Title: Production of glucose from cassava starch: Statistical approach
Authors: Noorulnajwa Diyana, Yaacob
Ku Syahidah, Ku Ismail
Khairul Farihan, Kasim
Mohamed Zulkali, Mohamed Daud, Prof. Madya Dr.
???metadata.dc.contributor.url???: kusyahidah@unimap.edu.my
Keywords: Cassava;Liquefaction;Saccharification;Central composite design
Issue Date: 12-Dec-2009
Citation: p. 417-434
Series/Report no.: Proceedings of the Malaysian International Conference on Trends in Bioprocess Engineering (MICOTribe) 2009
Abstract: Bioethanol is obtained from cassava through a process fermentation of glucose syrups, produced in two step enzymatic process: liquefaction and saccharification. Liquefaction is carried out with the enzyme a-amylase (BAN480L), which fragments the starch into regularly sized chains, resulting in dextrin, maltose, maltriose and maltopentose.
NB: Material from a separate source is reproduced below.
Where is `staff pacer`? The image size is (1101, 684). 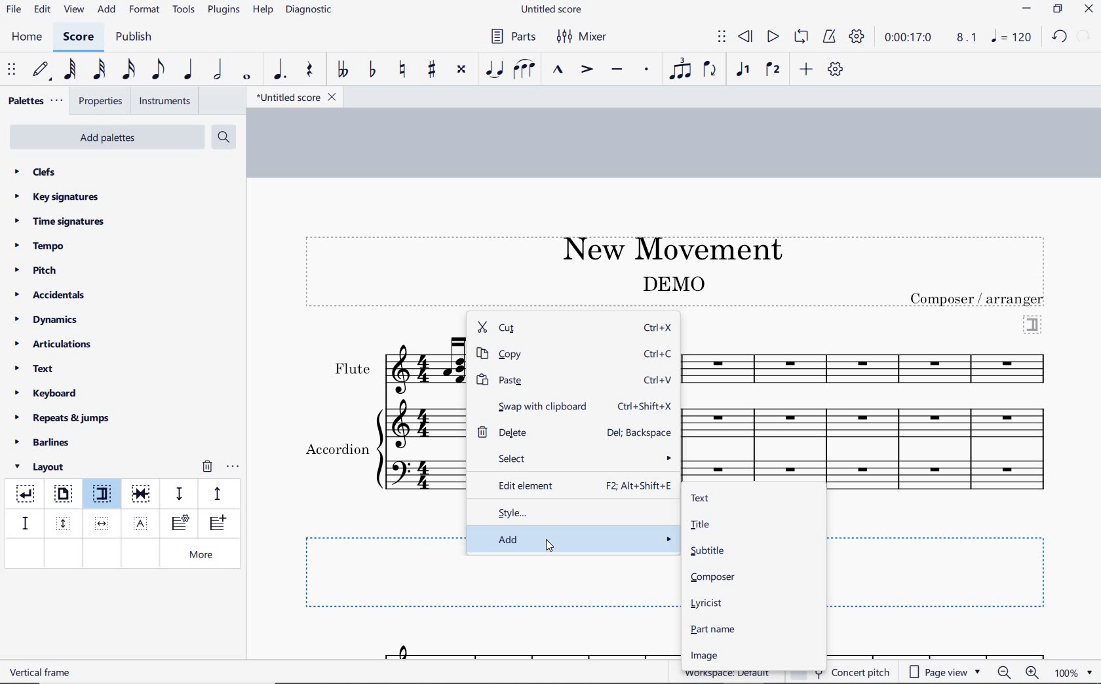 staff pacer is located at coordinates (216, 493).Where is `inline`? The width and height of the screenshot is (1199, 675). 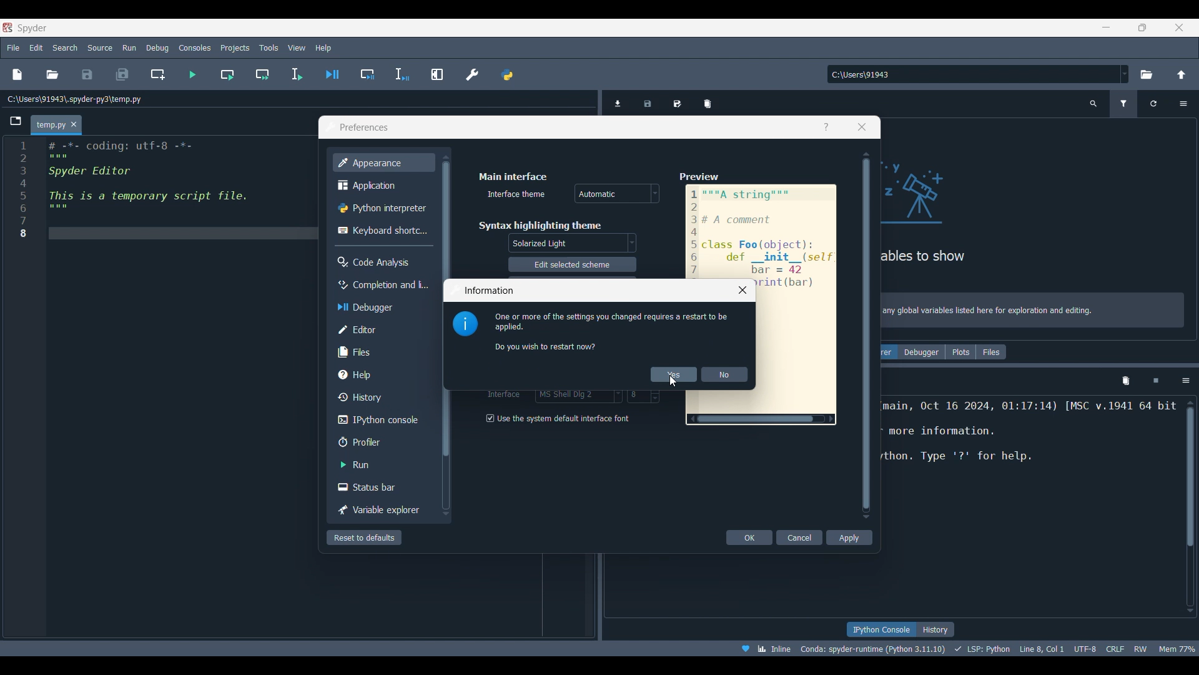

The amyloglucosidase enzyme (AMG300) acts in the saccharification stage, in which glucose syrups are obtained from hydrolyzed starch. The work attempts to study and optimize liquefaction and saccharification process. Two factors (time and enzyme concentration) affecting in liquefaction process while four factors (time, enzyme concentration, pH and temperature) affecting in saccharification process based on the preliminary study. The performance of a- amylase in liquefaction was determined by dextrinizing activity (D.A.) while the performance of amyloglucosidase was based on glucose concentration. A two-level factorial was initially carried out. The statistical analysis showed that both time and enzyme concentration significantly affects in liquefaction process while for the saccharification process, pH and temperature gave a significant effect. Hence a detail study was carried out using central composite design (CCD) in response surface methodology (RSIvi) to get a highest production of glucose. The optimal condition for liquefaction for 35% cassava starch slurry was by using 0.35% a-amylase in sodium acetate buffer (pH 7) at 85°C for 12.5 min respectively. The optimal conditions for saccaharification were found to be at 65°C, pH 4.5, using 0.2% amyloglucosidase in 40 min respectively. A model adequacy was very satisfactory, as coefficient of determination were 0.9747 and 0.9795 for liquefaction and saccharification.
Description: Organized Universiti Malaysia Perlis (UniMAP), 12th - 13th December 2009 at Dewan Tun Dr. Ismail A, Putra World Trade Centre (PWTC), Kuala Lumpur, Malaysia.